Blind spot in a mirror

4. Mercedes S-Class' Scent Diffuser: I was at a Benz dealer last night, looking over a 2014 S550 (below). The features on this car go on and on, but I was struck by this one. What other car has dial-up aromatherapy? Sports (young, green leaves), Nightlife (a heavy leather armchair in front of a fire), Downtown (transparent floweriness with a subtle metal effect, and pleasantly sexy) and Freeside (citrus, without any rough edges) are your choices. The scents are atomized from a unit in the glovebox, and apparently don’t hang on after the system is turned off. There are also six different massage seat settings, including one that mimics a hot stone treatment. And, oh yes, the car has heated door panels and armrests, too.

Mercedes S Class

5. Telsa’s Supercharger Network: At its Detroit Auto Show press conference, Tesla showed a map of its U.S. Supercharger network, which is tantalizingly close (a few more stations left) to offering cross-country electric car travel with 20-minute fast charging intervals in between. Co-founder Elon Musk (you know, the Hyperloop guy) is planning to drive from Los Angeles to New York as soon as the network is done, and tweeted, “At 1.5 hrs/day, we will only ever need to charge when stopping anyway to eat or sightsee, never just for charging itself.” The latest information is that Tesla has 81 480-volt Superchargers worldwide (14 of them in Europe), and has charged 6.8 million miles so far.

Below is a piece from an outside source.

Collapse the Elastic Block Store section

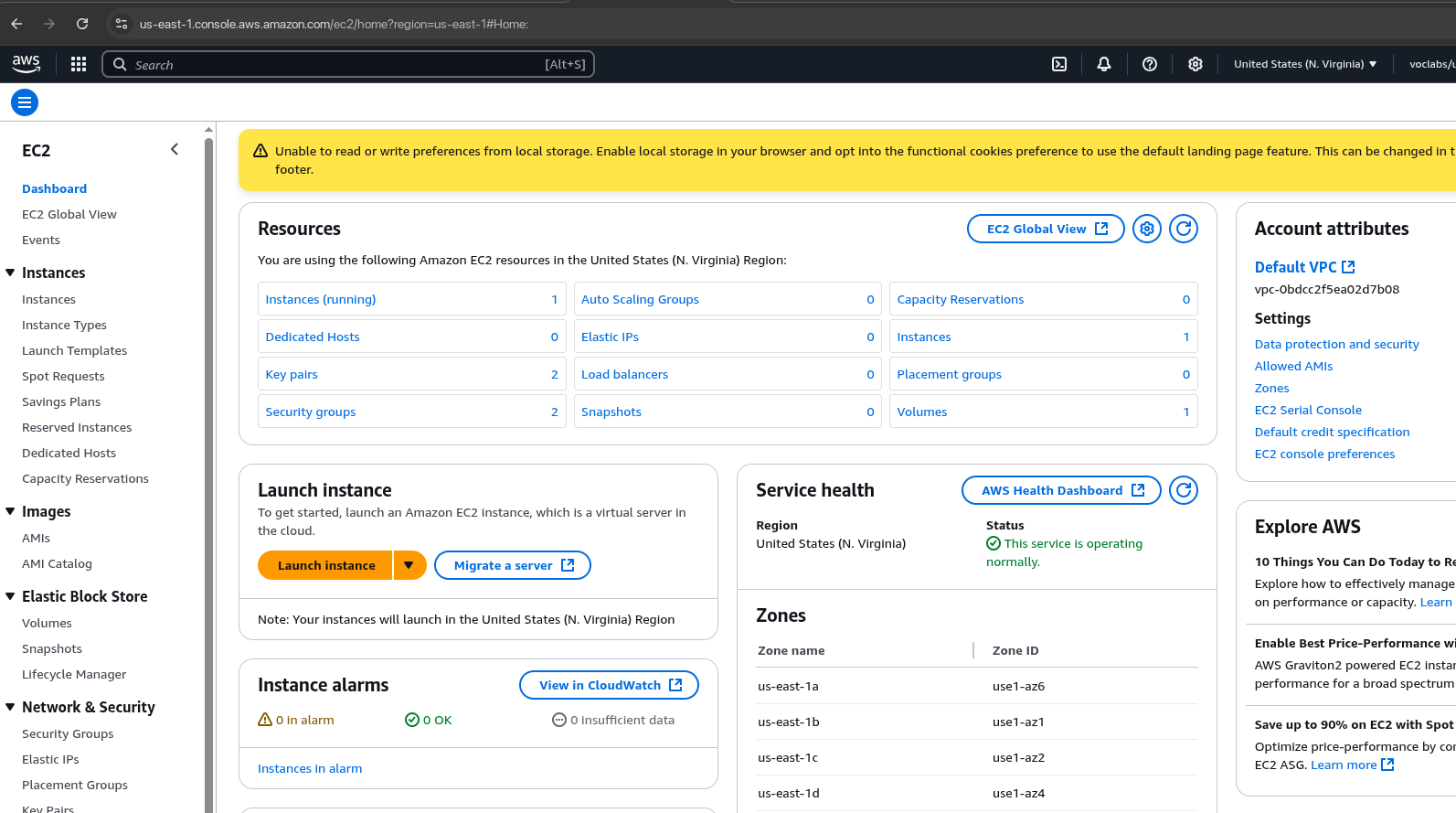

Tesla electric charge station

6. Ford’s F-150 Aluminum Body: The F-150 has been America’s most popular vehicle for 32 years, so when it switches to an all-aluminum body for 2015, saving 700 pounds, it’s a big deal indeed. With the most fuel-efficient Ecoboost 2.7-liter turbo V-6, drivers should see 30 mpg on the highway and more than 20 in combined driving. You still get 320 horsepower and 370 foot-pounds of torque, so it shouldn’t be a slouch on the road.